Gaetz Shows Grace: No ‘Punishment or Reprisal’ for Rogers After Congressional Lunge

Rep. Matt Gaetz has said that fellow Congressman Mike Rogers should not be punished or have any “reprisal” for lunging at him during the tense Speaker elections on Friday night.

Kevin McCarthy was elected to Speaker of the House last week, after a record-breaking 15 rounds of voting on the House floor, making it the longest Speaker election since 1856.

As one of the final holdouts, Gaetz was confronted by Rogers during the 14th vote, with the Alabama Representative having to be held back from lunging at the Floridian Congressman.

Speaking to Fox News on Sunday, rather than further criticise Rogers for his remarkable actions, Gaetz instead praised his Republican colleague. “Mike Rogers is going to be a terrific chairman of the Armed Services Committee, and we share a deep commitment to our national defence, to our men and women in uniform,” Gaetz said.

“In a late night moment of high drama, people can have moments of frustration, but Mike Rogers and I have a six year productive, working relationship,” he added. “We’re going to work together wonderfully going forward, and I don’t think there should be any punishment or reprisal, just because he had an animated moment.” Gaetz confirmed that Rogers has his “forgiveness.”

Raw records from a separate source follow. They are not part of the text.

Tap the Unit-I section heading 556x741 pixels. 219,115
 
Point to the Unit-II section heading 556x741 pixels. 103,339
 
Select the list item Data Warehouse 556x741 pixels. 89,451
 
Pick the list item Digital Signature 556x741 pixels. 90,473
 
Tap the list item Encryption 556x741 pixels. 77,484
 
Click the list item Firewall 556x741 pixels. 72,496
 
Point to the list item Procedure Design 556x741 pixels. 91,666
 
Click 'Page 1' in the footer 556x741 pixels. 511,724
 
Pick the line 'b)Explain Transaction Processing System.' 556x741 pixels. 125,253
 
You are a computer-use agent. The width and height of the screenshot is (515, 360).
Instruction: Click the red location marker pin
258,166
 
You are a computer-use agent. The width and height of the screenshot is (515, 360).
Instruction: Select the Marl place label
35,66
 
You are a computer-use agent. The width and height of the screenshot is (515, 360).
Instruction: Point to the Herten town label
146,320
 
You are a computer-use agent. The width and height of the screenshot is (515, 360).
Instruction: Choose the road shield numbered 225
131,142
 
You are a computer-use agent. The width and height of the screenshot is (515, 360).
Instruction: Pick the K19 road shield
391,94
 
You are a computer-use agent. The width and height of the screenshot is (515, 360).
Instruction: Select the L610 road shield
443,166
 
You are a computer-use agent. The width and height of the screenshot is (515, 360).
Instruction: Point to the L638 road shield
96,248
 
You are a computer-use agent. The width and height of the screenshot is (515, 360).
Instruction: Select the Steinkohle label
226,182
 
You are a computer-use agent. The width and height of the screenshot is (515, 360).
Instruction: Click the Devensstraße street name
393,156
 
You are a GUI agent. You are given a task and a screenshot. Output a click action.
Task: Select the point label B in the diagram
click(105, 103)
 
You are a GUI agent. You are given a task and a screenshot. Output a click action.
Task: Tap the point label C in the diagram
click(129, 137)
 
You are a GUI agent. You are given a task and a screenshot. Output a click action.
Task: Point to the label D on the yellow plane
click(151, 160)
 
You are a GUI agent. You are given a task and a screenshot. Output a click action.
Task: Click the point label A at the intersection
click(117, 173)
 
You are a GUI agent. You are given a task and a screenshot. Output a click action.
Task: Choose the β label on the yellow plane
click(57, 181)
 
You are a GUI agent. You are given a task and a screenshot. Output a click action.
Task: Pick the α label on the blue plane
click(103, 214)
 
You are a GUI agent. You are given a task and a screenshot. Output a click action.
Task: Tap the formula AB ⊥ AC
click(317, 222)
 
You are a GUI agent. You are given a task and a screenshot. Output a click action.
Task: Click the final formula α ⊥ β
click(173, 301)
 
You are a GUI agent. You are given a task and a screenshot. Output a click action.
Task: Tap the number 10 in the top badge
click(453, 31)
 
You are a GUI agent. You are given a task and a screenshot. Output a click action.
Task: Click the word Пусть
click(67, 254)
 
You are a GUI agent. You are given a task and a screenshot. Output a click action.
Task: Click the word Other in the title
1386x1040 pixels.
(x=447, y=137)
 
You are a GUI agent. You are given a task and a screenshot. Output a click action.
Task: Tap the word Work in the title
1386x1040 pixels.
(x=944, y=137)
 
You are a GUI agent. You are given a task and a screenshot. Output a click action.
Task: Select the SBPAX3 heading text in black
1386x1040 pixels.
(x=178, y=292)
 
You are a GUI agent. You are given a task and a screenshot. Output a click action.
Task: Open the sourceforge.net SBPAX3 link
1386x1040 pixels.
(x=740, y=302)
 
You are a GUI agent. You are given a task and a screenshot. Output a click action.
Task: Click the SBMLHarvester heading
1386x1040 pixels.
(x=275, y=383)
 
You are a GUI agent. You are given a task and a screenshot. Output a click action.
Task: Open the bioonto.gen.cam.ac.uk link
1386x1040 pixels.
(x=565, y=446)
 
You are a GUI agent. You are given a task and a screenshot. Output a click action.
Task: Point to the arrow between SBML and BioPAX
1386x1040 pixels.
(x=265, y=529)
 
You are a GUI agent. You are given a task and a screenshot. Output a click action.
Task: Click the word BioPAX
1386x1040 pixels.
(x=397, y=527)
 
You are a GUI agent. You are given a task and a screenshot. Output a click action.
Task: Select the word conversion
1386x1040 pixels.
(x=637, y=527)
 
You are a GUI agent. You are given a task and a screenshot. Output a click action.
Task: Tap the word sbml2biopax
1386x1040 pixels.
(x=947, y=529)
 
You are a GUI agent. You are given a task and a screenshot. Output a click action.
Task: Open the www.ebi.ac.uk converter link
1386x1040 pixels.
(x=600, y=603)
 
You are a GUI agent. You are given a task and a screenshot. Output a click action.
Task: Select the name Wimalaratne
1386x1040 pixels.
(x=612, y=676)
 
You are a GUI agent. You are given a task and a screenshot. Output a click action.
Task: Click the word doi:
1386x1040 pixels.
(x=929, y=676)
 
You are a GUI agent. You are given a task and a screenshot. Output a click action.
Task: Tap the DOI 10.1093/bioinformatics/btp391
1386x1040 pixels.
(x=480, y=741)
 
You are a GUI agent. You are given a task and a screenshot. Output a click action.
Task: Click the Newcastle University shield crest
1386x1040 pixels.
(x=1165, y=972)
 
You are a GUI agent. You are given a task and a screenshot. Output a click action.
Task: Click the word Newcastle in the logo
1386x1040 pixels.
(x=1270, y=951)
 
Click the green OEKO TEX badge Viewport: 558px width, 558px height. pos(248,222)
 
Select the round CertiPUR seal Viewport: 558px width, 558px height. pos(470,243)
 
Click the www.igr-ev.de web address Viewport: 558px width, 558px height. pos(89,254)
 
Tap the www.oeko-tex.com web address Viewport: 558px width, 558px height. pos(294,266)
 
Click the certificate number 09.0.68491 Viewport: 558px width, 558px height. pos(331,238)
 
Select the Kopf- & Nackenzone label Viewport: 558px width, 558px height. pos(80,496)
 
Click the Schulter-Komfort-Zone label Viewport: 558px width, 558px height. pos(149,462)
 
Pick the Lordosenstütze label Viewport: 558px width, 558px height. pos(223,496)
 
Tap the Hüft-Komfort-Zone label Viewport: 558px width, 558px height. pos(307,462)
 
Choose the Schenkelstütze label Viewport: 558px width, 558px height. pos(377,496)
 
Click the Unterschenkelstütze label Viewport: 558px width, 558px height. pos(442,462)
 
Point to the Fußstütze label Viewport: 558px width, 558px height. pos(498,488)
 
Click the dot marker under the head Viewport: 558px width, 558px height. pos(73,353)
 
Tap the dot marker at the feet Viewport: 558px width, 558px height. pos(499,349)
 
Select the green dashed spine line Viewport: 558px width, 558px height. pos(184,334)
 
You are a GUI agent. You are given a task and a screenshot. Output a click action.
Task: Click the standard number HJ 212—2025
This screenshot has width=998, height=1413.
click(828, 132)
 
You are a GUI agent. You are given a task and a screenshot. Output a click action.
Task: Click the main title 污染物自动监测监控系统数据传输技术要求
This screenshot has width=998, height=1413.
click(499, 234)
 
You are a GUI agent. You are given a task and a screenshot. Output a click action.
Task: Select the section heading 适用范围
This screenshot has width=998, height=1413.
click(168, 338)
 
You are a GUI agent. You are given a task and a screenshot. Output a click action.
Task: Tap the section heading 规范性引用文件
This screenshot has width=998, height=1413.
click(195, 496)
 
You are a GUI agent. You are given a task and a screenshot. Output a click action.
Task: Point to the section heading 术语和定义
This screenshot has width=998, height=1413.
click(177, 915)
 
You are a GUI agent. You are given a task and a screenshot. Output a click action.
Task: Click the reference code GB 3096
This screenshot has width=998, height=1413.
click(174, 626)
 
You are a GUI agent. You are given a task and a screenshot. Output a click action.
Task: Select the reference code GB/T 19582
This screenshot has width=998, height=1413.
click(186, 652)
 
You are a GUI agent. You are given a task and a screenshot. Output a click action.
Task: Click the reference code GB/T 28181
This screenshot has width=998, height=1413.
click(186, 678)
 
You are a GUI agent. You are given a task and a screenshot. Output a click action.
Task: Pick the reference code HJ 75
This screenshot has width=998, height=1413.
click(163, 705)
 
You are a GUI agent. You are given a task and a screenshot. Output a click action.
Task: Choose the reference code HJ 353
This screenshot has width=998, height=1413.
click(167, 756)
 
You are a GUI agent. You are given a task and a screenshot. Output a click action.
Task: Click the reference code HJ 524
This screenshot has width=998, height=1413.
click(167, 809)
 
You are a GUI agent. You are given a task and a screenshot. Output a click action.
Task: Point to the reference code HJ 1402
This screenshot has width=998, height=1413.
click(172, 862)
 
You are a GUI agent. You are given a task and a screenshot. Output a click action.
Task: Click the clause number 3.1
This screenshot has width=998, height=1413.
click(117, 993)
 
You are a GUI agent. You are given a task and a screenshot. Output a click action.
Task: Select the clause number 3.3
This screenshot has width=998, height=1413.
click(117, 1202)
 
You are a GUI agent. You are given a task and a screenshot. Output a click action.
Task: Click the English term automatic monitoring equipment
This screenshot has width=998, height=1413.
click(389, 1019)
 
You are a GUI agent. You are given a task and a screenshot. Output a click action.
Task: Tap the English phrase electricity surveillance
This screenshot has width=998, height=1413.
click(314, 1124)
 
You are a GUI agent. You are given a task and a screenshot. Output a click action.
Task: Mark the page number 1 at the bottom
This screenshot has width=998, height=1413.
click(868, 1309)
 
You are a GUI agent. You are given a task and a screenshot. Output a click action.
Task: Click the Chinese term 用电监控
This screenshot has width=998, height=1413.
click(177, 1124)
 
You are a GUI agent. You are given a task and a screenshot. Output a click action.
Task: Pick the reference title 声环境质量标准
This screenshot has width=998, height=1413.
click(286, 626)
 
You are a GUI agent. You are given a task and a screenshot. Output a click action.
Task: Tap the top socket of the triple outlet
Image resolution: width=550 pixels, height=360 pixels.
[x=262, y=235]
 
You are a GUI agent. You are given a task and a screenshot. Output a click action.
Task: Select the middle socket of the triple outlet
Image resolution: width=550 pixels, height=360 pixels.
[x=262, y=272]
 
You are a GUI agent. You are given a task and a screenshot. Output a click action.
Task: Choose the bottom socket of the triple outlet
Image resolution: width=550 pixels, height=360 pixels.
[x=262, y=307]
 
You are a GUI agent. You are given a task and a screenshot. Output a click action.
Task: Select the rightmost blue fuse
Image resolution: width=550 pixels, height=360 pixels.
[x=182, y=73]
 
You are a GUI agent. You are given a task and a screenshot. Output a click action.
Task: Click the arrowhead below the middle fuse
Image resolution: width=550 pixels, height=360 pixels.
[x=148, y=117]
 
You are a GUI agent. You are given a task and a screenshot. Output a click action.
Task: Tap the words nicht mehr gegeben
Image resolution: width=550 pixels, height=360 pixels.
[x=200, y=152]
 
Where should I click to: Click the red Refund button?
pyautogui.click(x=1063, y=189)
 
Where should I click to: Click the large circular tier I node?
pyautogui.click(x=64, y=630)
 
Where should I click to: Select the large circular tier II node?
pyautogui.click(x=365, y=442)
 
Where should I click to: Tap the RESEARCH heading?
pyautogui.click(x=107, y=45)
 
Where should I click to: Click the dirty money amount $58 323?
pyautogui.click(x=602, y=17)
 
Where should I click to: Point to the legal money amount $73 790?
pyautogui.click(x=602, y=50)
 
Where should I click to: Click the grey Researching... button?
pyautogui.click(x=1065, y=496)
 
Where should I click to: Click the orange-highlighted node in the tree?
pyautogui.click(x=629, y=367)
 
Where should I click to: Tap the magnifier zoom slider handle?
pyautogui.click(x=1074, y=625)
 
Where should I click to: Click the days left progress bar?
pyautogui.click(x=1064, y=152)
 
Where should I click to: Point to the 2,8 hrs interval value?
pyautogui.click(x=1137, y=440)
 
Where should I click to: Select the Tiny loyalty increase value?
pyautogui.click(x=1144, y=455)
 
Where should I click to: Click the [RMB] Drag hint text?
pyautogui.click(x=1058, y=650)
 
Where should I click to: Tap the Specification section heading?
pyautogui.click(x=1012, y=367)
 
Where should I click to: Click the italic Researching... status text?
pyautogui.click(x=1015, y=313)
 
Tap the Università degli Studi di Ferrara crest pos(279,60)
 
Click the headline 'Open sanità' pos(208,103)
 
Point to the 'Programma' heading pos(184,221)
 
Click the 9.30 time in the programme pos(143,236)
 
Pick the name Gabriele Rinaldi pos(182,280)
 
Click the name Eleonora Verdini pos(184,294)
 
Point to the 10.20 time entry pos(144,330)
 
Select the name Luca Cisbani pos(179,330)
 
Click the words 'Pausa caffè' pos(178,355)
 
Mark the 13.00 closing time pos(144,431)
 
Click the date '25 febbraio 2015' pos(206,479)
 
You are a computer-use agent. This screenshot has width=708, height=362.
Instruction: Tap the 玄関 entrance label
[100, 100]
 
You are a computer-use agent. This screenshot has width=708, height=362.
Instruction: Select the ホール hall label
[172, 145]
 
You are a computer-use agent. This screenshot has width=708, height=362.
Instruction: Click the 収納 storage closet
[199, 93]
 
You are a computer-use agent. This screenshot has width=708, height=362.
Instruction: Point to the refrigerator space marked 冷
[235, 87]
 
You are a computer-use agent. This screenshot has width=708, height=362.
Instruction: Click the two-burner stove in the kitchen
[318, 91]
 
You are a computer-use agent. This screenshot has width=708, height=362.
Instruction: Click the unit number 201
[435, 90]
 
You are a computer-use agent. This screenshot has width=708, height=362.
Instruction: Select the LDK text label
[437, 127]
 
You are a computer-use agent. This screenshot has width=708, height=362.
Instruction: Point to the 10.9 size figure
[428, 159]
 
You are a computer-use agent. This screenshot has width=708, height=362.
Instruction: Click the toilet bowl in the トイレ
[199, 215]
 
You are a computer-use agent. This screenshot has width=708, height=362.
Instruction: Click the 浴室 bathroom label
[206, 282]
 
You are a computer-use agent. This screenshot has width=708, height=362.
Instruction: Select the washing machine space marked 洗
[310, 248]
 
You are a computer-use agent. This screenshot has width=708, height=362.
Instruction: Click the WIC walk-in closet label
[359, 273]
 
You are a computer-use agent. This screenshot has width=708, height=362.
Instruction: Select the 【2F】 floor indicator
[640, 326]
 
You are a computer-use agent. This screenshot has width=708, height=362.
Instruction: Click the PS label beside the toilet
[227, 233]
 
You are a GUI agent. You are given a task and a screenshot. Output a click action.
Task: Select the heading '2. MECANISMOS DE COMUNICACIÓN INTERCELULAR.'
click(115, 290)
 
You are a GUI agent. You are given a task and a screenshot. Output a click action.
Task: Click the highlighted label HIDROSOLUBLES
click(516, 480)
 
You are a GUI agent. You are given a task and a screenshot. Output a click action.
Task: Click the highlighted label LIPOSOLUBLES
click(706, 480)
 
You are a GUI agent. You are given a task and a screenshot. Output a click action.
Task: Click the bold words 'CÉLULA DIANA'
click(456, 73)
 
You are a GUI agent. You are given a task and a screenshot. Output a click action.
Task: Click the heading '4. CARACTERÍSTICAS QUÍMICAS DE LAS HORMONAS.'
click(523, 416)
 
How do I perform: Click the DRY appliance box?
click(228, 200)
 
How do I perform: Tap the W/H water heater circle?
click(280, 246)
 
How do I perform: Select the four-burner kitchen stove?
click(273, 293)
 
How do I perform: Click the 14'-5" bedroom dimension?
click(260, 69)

Watch Gaetz’s remarks on Spreely.video:

Rogers apologised to Gaetz in a tweet following the Fox interview.

“[Gaetz] and I have a long and productive working relationship, that I am sure will continue,” Rogers tweeted. “I regret that I briefly lost my temper on the House Floor Friday evening and appreciate Matt’s kind understanding.”

Though Gaetz has requested that Rogers not be punished for the outburst, it was reported today that he “will be stepping down from serving on House GOP Steering” according to reporter Olivia Beavers.

“He says he is doing this on his own accord,” she reported this morning, adding that “no one is encouraging him to take this step.”

Gaetz also defended the actions of him and fellow McCarthy hold-outs, noting that by staying strong for 15 rounds, they had secured “concessions that were being rejected as early as Monday,” such as being able to read legislation 72 hours before adoption, and having individual appropriations bills, to prevent something like Biden’s omnibus spending package from happening again.

“I don’t really get the critique that taking from Tuesday to Friday to work this out puts the Republican majority in peril,” Gaetz added, responding to critics who attacked the hold-outs, such as Texas’s Dan Crenshaw.

“This summer, the entire Congress takes like six weeks off, where we’re not even around at all. So to take four days to figure out who’s going to be second in line to the presidency, and to ensure that we have the House of Representatives that is a fighting force to check the Biden administration – absolutely worth it,” he concluded.